# [Exercise instructions]
Put the records from the line containing "Viewport: 1143px width, 736px height." through the line containing "[x=1086, y=10]", inclusive, into a Markdown table with the columns Row and Line, skipping any blank lines. Leave the pictures out of the table.

# [Data for this exercise]
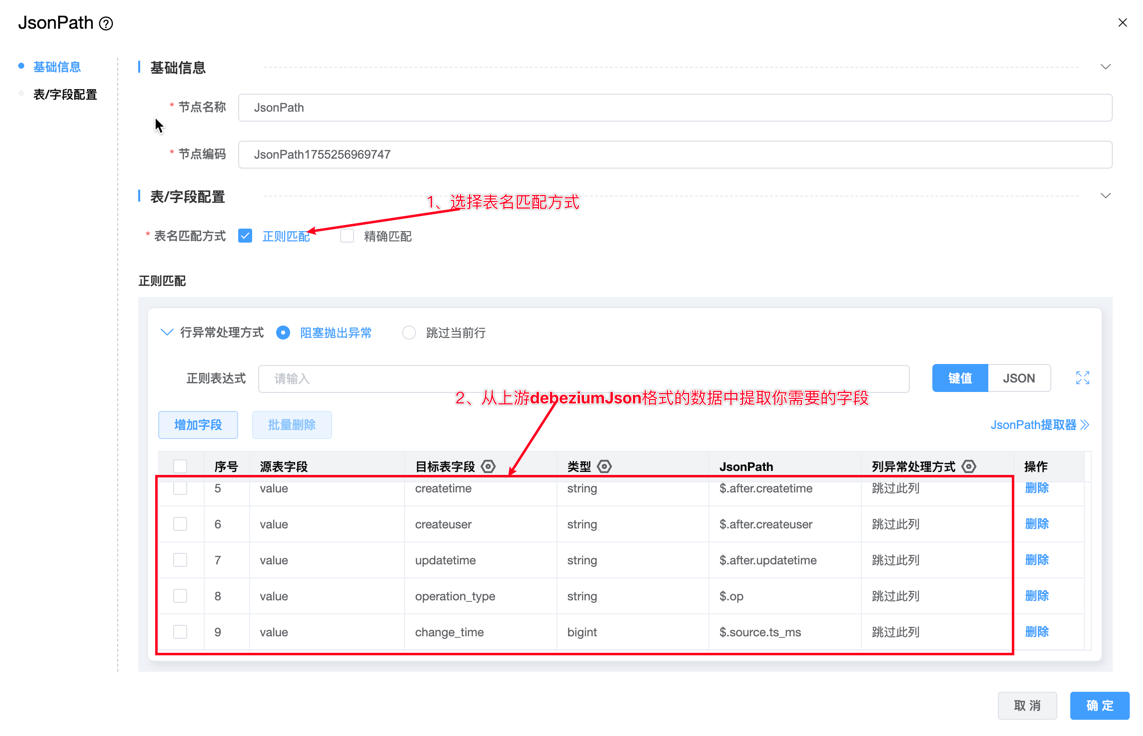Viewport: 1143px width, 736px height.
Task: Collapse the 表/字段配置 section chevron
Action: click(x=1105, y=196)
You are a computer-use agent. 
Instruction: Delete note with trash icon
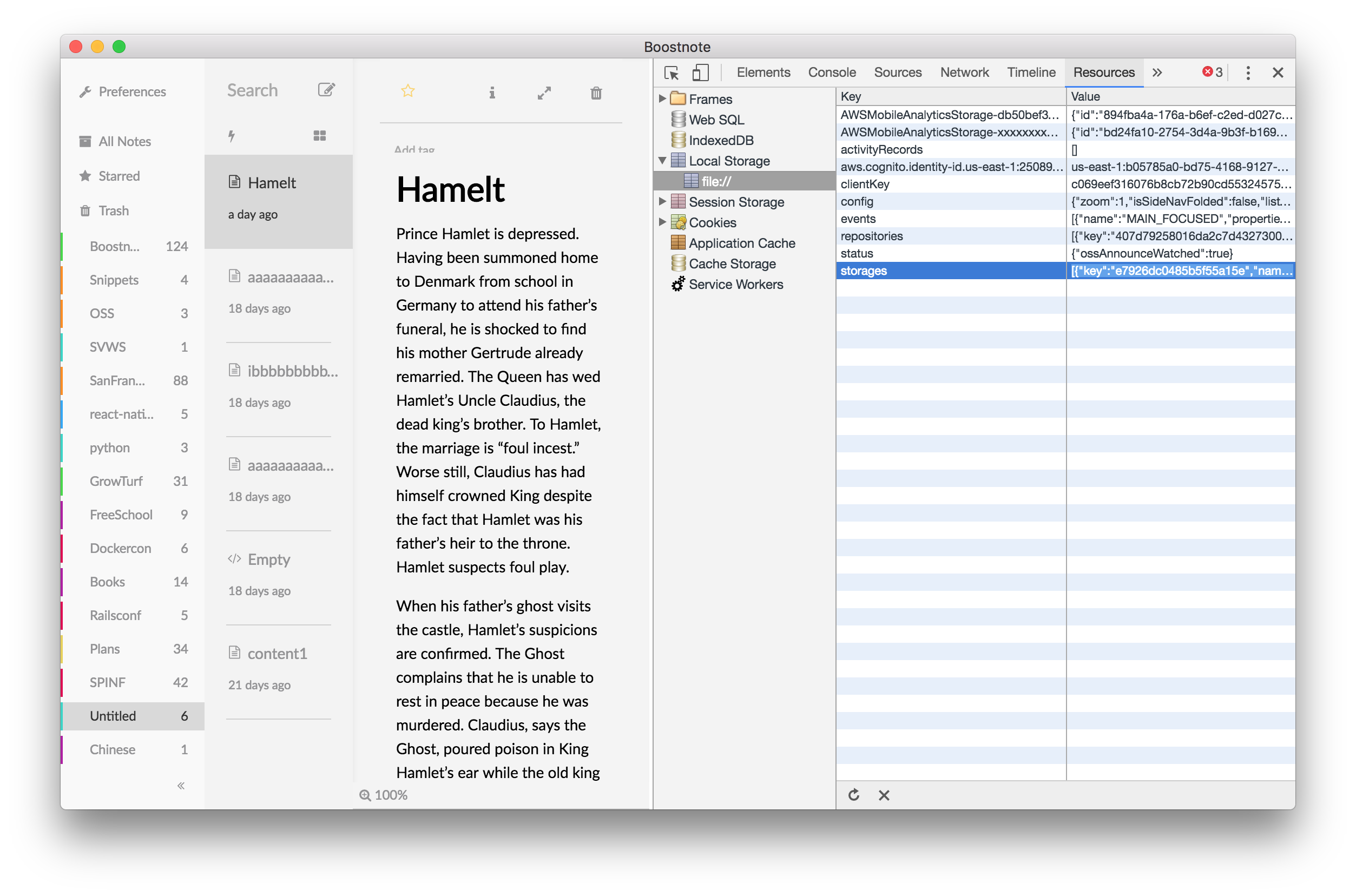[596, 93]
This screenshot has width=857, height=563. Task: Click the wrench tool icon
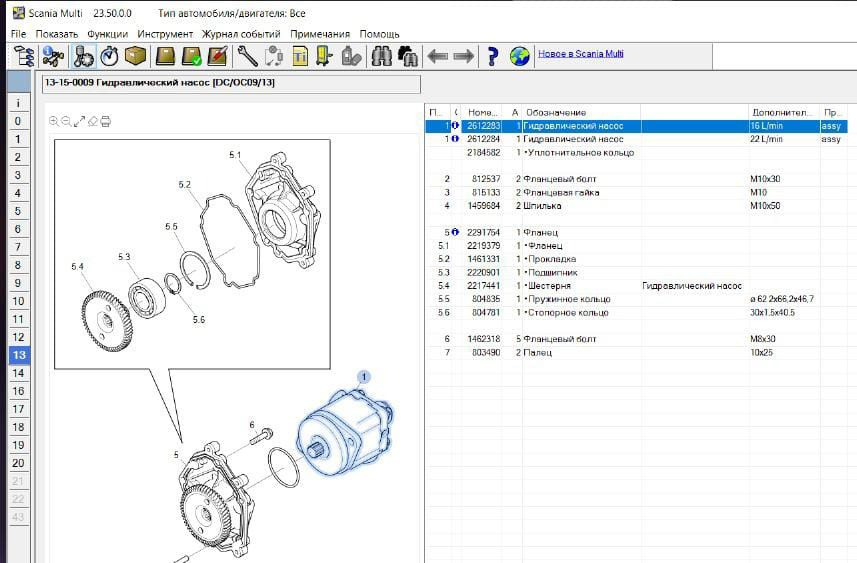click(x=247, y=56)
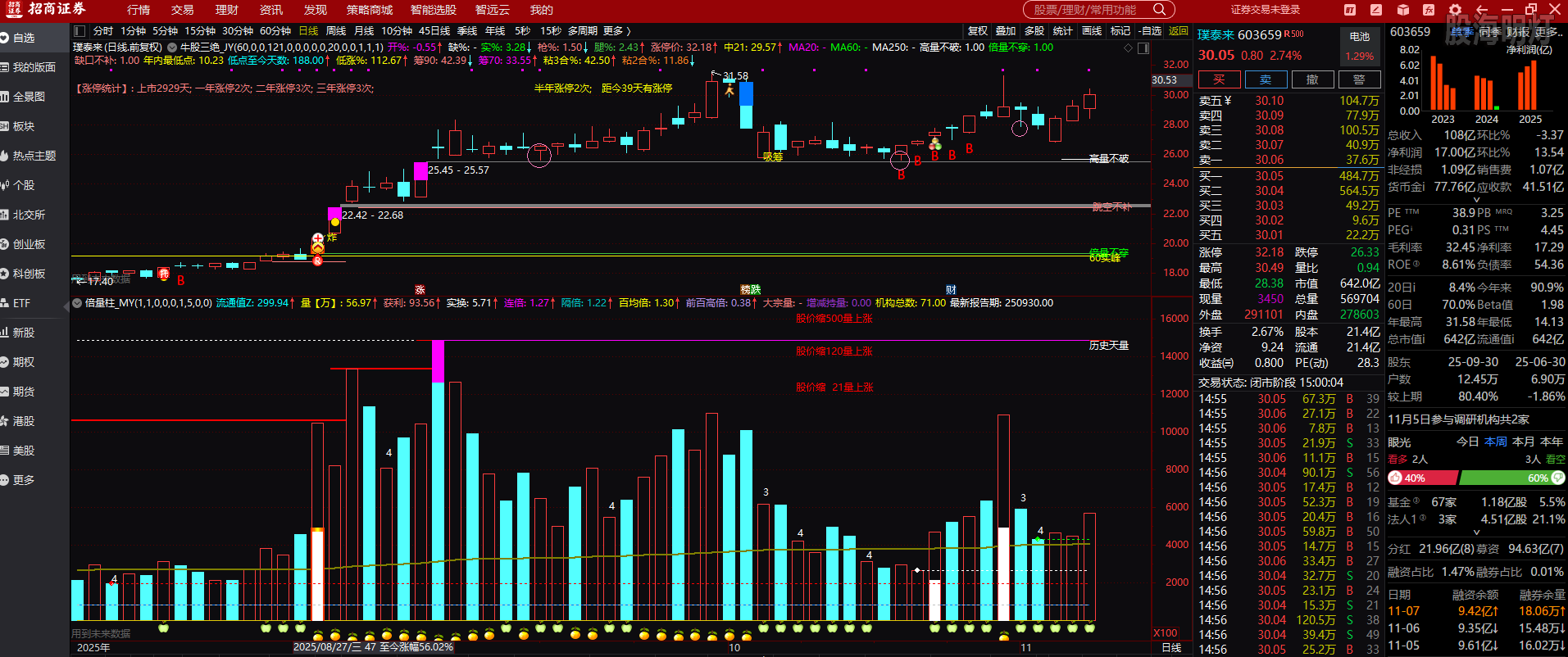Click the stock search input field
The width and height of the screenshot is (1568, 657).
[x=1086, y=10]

* * *

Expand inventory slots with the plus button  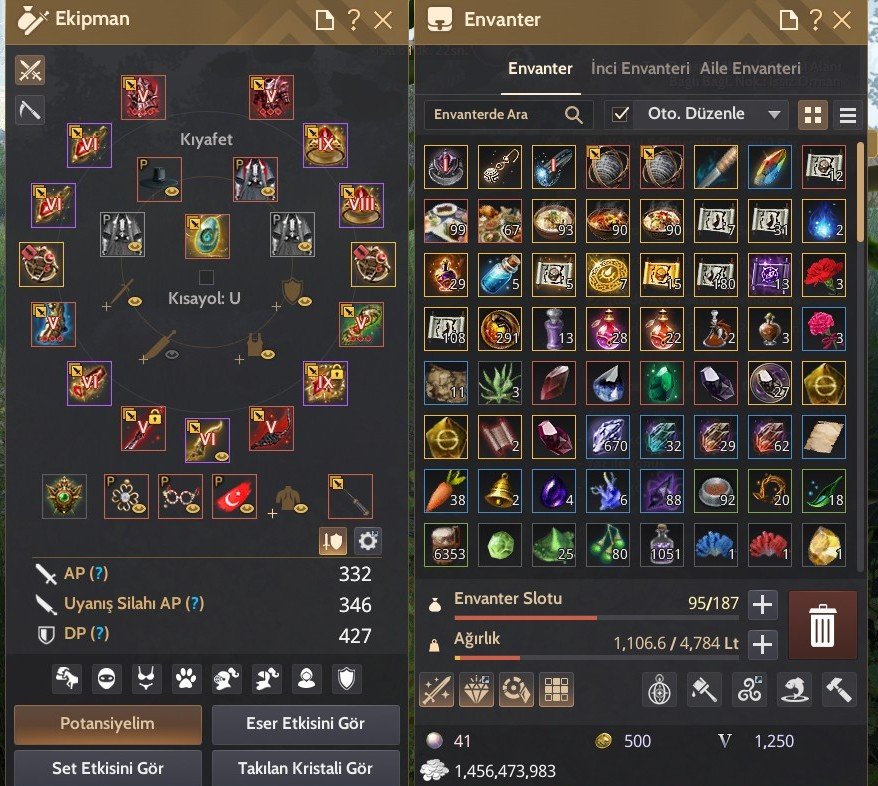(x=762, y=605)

--

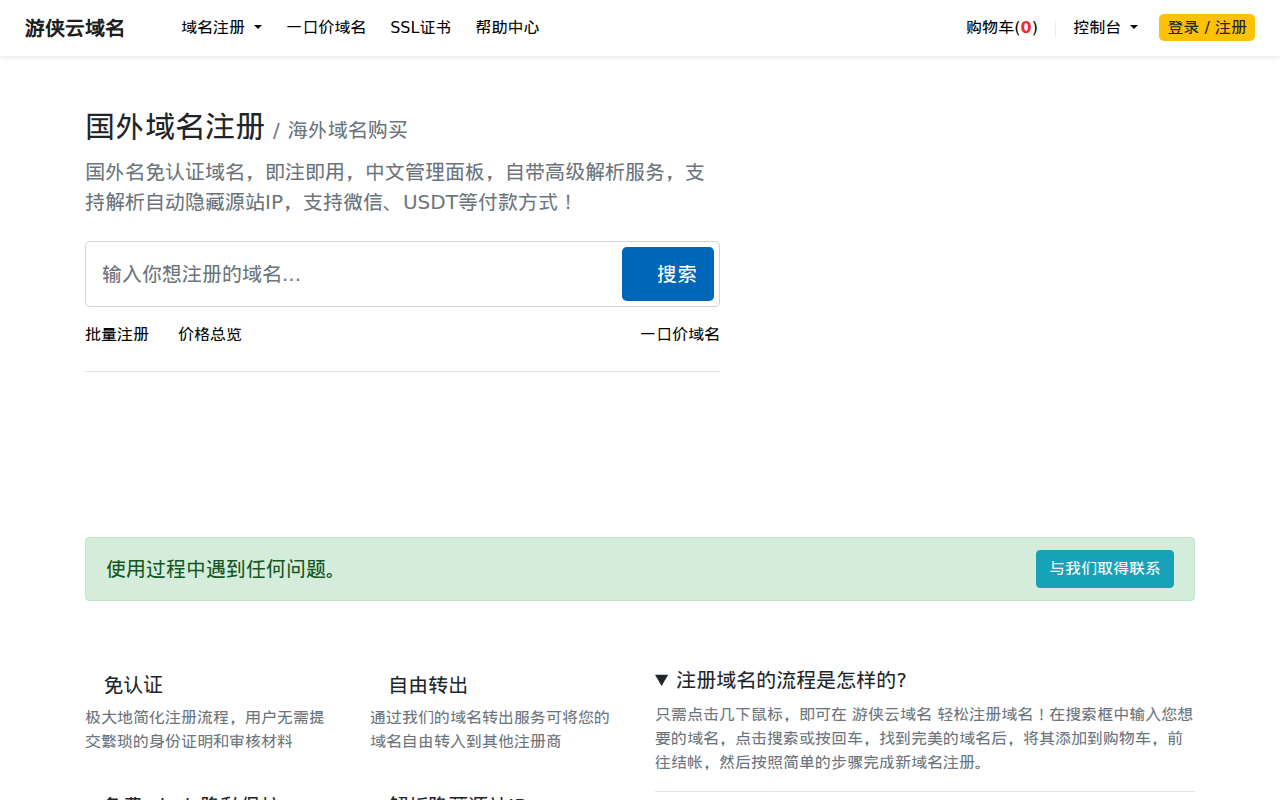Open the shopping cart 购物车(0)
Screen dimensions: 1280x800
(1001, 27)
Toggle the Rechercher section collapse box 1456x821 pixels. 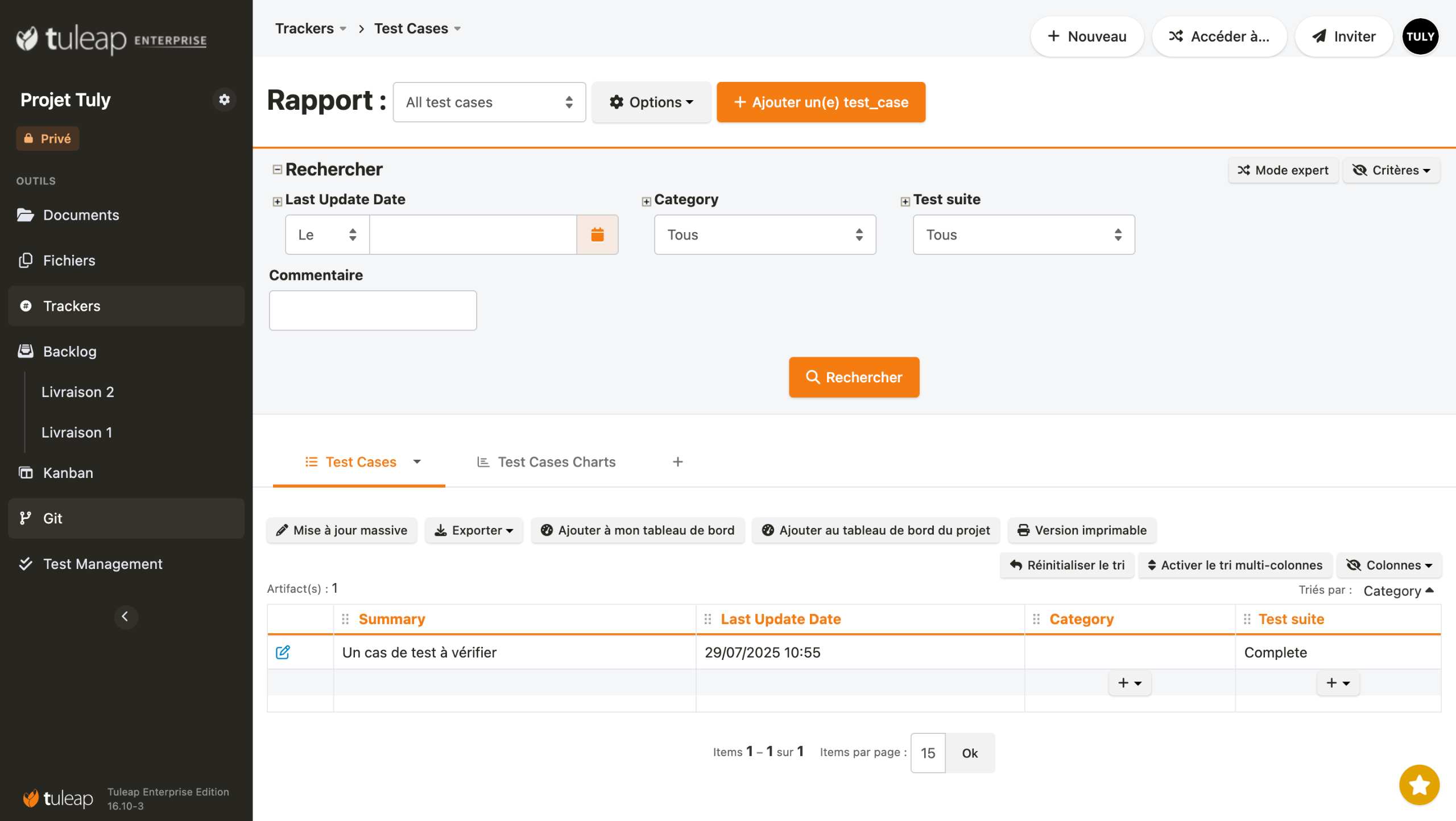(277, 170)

# [Solution to this exercise]
| Row | Line |
|---|---|
| 1 | Viewport: 1143px width, 736px height. |
| 2 | Task: Collapse the 表/字段配置 section chevron |
| 3 | Action: click(x=1105, y=196) |
| 4 | You are a computer-use agent.  |
| 5 | Instruction: Delete note with trash icon |
| 6 | [596, 93] |
| 7 | This screenshot has width=857, height=563. Task: Click the wrench tool icon |
| 8 | click(x=247, y=56) |
| 9 | Click the stock search input field |
| 10 | The width and height of the screenshot is (1568, 657). |
| 11 | [x=1086, y=10] |